▶ _PROMPT_
Find every year given in the article on Roosevelt and football that comes before the records, and list them in the order they appear.

▶ _SUPPLIED TEXT_

President Football: The Rough Rider's Love Affair with the Rough Sport

President Football: The Rough Rider's Love Affair with the Rough Sport

“I hereby grant you unconditional permission to play on the third Eleven,” Theodore Roosevelt wrote his namesake wishing to continue to compete on the Groton gridiron after breaking his collar bone. “Now do not break your neck unless you esteem it really necessary. About arms and legs I am less particular, although on the whole I prefer that even they should be kept reasonably whole.”

The pixelated hero of Ken Burns’s documentary airing as though on a loop for the last few weeks on PBS played cowboy in the Badlands after the death of his mother and wife on Valentine’s Day in 1884. He charged up Kettle Hill during the Spanish-American War. He killed 512 animals with son Kermit while on safari in Africa. He delivered a speech with a wannabe assassin’s bullet lodged in his chest. He partook in a deadly expedition of the unexplored River of Doubt in South America that gave him malaria and endless stories.

Unsurprisingly, a man such as this loved football.

“Of all the games I personally like foot ball the best,” Roosevelt wrote football founding father Walter Camp in 1895, “and I would rather see my boys play it than see them play any other.” Football, the 26th president believed, played as one of those crucial passage rites prodding boys into manhood. So when the game came under attack during a brutal 1905 season that witnessed 18 player deaths, the president used his office to save the sport he so admired.

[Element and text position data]

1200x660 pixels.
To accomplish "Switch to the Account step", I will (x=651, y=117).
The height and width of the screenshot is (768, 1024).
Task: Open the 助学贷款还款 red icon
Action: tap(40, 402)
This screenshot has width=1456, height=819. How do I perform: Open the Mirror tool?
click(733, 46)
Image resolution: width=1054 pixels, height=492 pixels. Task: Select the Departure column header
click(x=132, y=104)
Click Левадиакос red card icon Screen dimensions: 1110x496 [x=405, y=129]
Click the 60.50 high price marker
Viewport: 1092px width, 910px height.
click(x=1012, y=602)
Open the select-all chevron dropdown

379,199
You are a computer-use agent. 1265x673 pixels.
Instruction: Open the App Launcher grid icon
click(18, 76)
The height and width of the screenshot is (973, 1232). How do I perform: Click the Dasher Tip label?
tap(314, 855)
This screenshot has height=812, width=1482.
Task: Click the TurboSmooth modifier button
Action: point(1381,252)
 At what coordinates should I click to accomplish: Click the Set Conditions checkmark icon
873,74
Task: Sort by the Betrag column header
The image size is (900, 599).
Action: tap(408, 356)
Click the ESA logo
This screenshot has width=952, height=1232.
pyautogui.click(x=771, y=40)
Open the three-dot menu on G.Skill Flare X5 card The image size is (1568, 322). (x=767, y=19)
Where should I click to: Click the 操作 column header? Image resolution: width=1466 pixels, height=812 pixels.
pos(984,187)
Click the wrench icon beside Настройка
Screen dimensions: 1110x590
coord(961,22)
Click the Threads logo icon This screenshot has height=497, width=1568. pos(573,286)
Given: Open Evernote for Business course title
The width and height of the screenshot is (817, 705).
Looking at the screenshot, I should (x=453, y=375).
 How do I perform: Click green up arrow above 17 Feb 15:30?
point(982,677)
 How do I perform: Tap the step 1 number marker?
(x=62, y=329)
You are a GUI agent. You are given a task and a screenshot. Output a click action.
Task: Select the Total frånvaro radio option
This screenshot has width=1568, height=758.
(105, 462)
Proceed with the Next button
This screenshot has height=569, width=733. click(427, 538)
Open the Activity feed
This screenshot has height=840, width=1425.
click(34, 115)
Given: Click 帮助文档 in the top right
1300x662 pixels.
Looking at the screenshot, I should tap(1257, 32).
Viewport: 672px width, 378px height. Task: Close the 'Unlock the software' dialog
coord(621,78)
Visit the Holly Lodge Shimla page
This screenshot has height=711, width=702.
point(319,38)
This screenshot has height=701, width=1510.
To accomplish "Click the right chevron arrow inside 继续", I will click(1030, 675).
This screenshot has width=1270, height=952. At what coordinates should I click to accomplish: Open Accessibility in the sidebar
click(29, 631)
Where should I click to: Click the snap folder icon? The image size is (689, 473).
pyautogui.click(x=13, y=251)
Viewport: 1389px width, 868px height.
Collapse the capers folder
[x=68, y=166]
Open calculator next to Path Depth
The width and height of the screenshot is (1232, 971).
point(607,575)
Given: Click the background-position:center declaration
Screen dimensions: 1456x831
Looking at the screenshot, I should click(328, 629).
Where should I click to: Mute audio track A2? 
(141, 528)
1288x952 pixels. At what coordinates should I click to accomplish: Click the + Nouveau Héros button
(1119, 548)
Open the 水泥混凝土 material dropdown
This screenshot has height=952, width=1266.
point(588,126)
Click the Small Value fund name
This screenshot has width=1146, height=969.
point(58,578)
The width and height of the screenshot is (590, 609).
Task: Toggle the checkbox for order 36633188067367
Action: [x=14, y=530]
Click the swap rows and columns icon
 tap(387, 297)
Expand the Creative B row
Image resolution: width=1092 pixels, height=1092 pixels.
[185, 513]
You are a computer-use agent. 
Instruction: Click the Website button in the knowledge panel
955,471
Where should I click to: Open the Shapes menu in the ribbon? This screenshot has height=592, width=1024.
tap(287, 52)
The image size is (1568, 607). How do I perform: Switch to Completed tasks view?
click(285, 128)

▶ _THE SOLUTION_
1884, 1895, 1905